GIVEN INFORMATION:

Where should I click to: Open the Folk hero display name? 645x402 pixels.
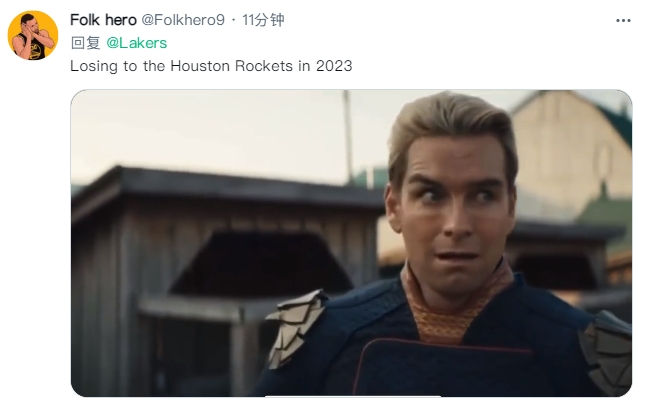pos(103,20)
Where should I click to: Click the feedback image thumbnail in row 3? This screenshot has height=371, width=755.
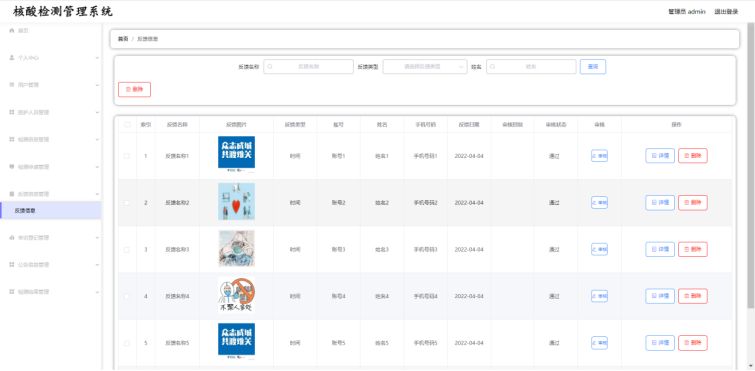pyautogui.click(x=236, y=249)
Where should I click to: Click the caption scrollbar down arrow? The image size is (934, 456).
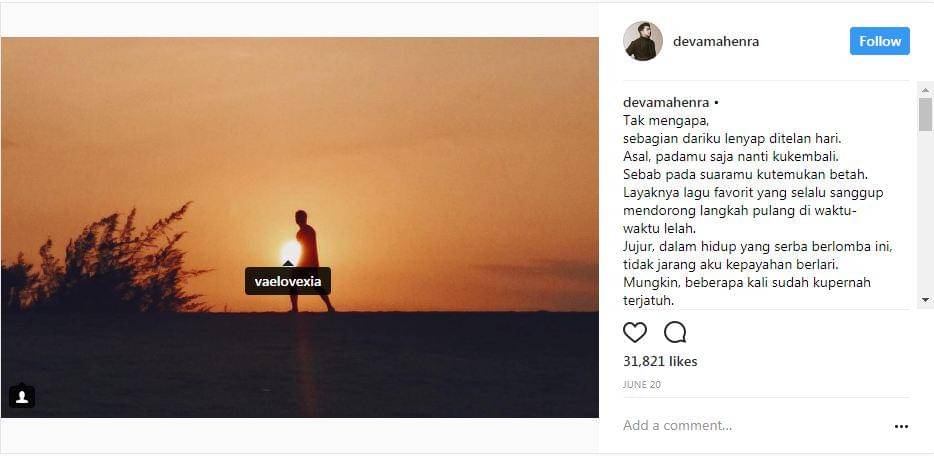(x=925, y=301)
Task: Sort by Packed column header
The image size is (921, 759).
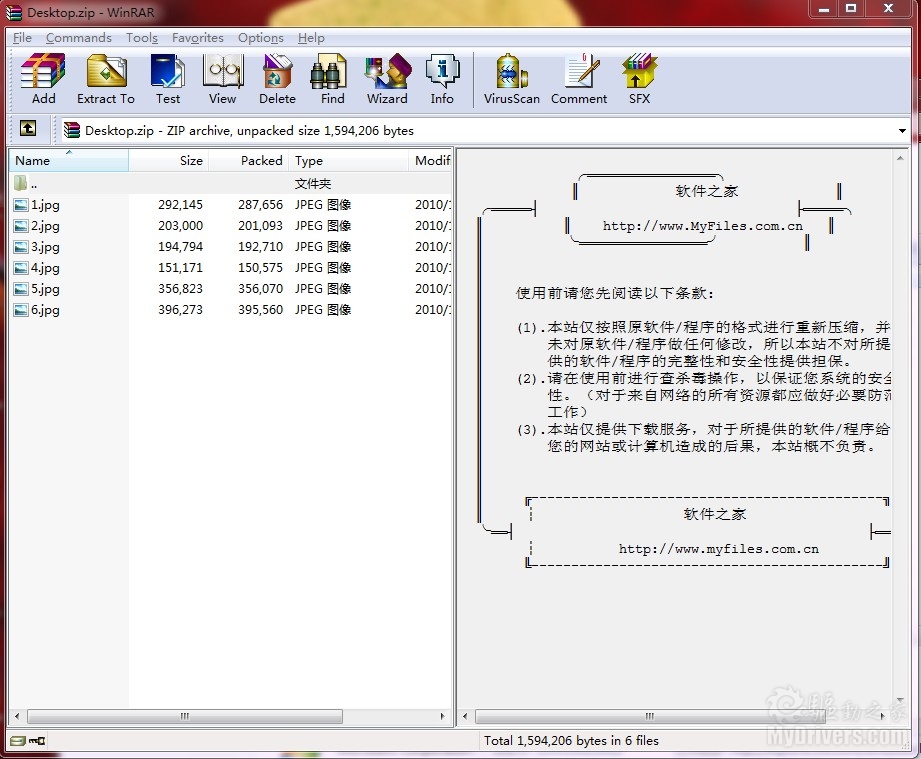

EXERCISE: Copy out the text of every row above word for word, leaving the pictures out.

CORRECT ANSWER:
Where should I click to: Open the Folk hero display name? 645x402 pixels.
pos(103,20)
Where should I click to: Click the feedback image thumbnail in row 3? This screenshot has height=371, width=755.
pyautogui.click(x=236, y=249)
Where should I click to: Click the caption scrollbar down arrow? The image size is (934, 456).
(x=925, y=301)
Task: Sort by Packed column header
The image size is (921, 759).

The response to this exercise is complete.